Luigi la interruppe con brusca violenza:

— Sacrificato, sacrificato!..... Tu pronunzi una parola che è un sanguinoso ed ingiusto rimprovero... Tu credi che da parte tua sia tutto il merito d'esser discesa fino a quest'umile individuo... Ma da parte mia credi tu che nulla siasi dovuto, che nulla debbasi fare oltre ciò che mi conviene, oltre ciò che io possa coi mezzi miei, per vivere nella tua sfera, per seguirti con passo pari in questa costosa esistenza?

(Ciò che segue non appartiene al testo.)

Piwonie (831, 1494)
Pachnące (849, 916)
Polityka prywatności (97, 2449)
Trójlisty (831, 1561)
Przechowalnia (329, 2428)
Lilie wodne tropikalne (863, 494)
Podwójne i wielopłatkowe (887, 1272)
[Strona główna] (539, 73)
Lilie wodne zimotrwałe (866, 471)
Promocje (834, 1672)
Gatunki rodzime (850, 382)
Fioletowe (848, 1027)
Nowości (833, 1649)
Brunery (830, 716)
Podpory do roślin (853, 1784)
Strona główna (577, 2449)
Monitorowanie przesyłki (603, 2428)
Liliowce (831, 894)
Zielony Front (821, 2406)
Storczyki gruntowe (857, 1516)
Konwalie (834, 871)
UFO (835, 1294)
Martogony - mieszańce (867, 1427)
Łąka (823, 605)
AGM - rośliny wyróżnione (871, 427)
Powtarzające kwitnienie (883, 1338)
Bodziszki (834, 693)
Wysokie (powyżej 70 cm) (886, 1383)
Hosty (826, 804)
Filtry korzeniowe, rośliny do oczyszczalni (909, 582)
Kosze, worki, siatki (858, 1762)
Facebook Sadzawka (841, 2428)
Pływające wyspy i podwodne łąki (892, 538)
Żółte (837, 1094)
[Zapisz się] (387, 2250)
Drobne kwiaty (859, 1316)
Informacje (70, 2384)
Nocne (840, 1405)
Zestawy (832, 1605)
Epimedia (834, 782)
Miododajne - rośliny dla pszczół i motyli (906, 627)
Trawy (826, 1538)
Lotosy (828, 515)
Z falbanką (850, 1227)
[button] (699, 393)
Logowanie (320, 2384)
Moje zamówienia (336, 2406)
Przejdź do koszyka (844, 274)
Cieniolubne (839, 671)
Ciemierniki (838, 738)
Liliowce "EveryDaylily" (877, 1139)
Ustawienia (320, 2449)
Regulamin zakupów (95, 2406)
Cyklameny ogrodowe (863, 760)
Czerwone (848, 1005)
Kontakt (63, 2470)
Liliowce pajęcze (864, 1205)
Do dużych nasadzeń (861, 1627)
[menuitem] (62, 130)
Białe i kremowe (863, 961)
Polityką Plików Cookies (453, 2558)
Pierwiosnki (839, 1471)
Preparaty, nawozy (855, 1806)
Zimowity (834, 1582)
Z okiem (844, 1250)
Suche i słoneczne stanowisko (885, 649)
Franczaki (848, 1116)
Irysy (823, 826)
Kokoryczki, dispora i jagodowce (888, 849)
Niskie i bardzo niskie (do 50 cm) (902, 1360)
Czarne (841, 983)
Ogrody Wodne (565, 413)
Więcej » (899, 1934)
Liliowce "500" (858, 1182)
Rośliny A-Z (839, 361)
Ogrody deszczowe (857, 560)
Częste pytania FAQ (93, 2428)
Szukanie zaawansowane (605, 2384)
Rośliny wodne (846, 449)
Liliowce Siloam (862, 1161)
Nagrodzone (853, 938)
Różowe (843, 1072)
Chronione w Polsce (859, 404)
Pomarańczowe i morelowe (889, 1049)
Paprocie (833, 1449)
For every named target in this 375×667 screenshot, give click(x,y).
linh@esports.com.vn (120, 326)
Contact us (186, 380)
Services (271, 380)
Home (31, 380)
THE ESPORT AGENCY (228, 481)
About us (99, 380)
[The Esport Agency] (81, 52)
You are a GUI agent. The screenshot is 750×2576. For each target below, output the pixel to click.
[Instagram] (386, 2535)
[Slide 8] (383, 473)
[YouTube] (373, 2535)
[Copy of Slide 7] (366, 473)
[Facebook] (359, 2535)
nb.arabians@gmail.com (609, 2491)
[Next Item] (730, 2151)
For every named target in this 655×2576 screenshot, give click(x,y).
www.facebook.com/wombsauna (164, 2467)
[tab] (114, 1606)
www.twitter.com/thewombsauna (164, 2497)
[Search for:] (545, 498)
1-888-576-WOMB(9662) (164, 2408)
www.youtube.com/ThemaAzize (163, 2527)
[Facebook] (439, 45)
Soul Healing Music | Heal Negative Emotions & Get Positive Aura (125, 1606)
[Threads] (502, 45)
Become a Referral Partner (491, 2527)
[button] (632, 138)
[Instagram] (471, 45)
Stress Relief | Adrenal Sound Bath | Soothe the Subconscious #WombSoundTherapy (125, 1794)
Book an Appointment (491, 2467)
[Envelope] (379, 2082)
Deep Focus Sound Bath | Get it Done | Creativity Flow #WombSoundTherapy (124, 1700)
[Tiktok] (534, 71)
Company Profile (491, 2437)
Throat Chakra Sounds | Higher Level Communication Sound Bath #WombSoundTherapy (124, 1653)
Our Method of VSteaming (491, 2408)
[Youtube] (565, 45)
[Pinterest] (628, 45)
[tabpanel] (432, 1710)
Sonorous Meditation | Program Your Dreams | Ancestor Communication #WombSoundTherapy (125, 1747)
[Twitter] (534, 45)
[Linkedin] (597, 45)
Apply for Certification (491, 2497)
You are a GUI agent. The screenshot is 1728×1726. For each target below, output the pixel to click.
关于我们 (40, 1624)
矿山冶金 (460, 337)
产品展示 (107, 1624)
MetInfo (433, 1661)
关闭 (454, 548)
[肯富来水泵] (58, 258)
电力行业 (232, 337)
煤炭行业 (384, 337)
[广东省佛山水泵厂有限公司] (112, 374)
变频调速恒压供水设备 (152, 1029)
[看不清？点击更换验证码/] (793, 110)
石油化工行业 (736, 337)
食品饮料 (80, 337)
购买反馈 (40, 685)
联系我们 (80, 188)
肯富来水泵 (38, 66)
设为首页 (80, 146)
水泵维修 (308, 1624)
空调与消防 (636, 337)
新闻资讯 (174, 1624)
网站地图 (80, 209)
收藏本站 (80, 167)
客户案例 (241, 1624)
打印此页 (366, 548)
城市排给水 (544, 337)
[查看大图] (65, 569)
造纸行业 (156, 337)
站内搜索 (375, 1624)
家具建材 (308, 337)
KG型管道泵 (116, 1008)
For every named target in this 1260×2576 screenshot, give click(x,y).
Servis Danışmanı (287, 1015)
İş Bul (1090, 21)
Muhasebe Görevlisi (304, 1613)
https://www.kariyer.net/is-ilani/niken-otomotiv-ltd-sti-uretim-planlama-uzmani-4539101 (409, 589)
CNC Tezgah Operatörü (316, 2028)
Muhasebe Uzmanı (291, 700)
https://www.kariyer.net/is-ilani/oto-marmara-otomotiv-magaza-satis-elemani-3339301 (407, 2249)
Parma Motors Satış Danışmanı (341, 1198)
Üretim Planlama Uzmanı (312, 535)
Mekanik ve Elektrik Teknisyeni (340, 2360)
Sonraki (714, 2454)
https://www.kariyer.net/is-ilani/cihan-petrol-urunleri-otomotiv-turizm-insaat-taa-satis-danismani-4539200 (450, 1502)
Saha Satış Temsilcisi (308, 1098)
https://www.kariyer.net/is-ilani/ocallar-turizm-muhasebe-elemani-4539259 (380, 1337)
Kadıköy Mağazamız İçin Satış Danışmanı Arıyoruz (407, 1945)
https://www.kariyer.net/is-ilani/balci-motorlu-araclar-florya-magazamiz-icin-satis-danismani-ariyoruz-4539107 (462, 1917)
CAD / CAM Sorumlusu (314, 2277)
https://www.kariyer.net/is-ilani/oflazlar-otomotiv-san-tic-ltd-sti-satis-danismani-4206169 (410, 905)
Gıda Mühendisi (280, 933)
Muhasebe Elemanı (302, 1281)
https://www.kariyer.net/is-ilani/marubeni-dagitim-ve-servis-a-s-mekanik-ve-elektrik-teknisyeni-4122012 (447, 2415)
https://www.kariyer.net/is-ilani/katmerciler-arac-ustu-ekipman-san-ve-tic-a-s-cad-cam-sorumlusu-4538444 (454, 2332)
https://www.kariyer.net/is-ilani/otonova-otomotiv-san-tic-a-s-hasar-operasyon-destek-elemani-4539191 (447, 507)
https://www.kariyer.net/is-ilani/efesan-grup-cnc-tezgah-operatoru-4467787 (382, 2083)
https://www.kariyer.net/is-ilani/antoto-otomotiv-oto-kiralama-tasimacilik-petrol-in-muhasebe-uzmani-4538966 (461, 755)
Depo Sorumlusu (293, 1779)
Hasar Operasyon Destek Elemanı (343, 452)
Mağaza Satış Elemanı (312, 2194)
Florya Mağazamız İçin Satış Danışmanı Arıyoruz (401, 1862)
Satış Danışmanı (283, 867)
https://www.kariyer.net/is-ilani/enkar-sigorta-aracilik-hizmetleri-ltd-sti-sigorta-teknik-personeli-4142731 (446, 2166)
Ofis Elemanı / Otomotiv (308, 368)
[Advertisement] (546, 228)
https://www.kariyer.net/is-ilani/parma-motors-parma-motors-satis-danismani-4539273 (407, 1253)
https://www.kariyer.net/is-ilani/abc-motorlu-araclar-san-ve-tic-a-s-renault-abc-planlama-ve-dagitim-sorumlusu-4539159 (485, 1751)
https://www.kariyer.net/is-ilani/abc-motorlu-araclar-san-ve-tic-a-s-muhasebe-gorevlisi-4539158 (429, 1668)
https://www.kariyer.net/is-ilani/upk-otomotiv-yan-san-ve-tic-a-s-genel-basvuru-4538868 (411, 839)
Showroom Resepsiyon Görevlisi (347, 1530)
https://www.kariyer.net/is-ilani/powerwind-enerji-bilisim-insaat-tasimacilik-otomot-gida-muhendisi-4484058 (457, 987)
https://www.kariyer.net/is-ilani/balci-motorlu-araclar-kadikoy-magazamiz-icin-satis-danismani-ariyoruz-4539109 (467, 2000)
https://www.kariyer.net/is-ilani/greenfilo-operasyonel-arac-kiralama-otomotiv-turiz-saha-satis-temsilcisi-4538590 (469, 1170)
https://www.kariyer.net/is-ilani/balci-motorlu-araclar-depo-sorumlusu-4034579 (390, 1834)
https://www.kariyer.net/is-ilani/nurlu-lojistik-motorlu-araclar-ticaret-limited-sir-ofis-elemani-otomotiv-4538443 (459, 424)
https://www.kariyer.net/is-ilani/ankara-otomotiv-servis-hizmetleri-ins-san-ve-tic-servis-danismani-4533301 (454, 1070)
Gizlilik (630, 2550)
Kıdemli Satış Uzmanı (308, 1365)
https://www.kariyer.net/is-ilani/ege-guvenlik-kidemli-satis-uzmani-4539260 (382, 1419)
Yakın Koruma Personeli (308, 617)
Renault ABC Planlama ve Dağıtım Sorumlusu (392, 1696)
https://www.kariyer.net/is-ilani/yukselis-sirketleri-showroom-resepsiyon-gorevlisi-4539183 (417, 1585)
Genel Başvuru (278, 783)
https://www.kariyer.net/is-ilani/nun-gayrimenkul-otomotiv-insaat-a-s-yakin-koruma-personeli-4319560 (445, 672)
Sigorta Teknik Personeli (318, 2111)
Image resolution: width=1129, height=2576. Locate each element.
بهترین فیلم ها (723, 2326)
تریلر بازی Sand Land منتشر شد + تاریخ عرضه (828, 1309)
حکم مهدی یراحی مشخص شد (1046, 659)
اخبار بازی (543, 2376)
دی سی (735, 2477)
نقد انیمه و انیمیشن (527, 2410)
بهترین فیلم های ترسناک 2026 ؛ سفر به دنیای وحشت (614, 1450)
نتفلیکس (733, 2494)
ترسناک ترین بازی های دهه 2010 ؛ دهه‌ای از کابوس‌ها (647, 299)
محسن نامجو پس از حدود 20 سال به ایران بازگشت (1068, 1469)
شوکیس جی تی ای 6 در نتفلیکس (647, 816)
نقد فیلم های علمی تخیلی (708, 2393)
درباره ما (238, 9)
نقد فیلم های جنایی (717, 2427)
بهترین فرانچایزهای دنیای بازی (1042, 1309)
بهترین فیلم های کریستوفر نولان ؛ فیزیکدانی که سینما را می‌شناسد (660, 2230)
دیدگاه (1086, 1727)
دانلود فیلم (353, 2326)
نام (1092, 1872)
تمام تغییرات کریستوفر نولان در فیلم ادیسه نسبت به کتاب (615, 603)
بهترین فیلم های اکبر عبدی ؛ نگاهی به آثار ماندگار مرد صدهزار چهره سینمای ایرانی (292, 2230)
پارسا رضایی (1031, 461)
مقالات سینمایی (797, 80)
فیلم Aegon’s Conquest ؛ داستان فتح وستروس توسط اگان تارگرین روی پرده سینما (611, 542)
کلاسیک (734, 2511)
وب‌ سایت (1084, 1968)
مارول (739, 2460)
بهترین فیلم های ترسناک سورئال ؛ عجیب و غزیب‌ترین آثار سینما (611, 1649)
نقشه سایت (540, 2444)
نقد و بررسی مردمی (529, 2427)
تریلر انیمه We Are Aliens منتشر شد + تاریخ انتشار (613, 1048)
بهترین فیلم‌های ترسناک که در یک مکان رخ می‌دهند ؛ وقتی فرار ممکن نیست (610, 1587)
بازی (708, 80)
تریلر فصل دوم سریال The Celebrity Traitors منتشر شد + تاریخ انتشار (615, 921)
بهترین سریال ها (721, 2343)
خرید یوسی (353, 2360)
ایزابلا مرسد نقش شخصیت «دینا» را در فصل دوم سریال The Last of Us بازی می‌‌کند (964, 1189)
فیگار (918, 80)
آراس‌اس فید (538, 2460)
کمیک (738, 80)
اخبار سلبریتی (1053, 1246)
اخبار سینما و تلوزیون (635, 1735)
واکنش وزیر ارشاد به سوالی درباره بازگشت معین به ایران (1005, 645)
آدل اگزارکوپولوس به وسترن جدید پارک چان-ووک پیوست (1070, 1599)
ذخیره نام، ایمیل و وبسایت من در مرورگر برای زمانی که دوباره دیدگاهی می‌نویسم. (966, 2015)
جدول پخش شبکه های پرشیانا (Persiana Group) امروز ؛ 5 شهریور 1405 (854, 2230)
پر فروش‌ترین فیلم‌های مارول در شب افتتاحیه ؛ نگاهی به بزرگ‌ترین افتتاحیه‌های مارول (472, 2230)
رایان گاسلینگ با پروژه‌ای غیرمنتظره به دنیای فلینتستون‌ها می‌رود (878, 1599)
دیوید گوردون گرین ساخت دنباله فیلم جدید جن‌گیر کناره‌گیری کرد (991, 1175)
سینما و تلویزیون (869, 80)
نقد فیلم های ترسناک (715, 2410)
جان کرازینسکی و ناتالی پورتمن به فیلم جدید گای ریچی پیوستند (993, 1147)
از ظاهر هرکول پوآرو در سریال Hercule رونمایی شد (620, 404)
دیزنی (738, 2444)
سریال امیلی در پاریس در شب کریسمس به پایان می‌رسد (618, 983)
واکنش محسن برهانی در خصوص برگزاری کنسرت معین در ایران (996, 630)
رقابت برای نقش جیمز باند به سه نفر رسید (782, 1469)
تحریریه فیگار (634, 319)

La contessa fece un moto di stupore e parve voler parlare. Ma egli non glie ne diede il tempo. Lasciò le mani di lei che teneva ancora fra le sue, e dirizzandosi della persona con mossa piena di orgoglio, soggiunse:

— Io sono il figliuolo delle mie opere; non ho da un patrimonio inalienabile, trasmessomi dalle prepotenze de' miei maggiori, guarentito l'ozio e il soddisfacimento dei miei vizi e della mia vanità... Chi può indovinare i sacrifizi che mi costa questo lusso, il quale mi è condizione indispensabile per accostare la contessa Langosco?

Candida sentì una specie di gelo insinuarsele nel sangue. In quale quistione bassamente economica andava ad impigliarsi la discussione!

— Che vuoi tu dire con ciò? Spiegati..... Tu non sei ricco, tu hai fatto dei debiti?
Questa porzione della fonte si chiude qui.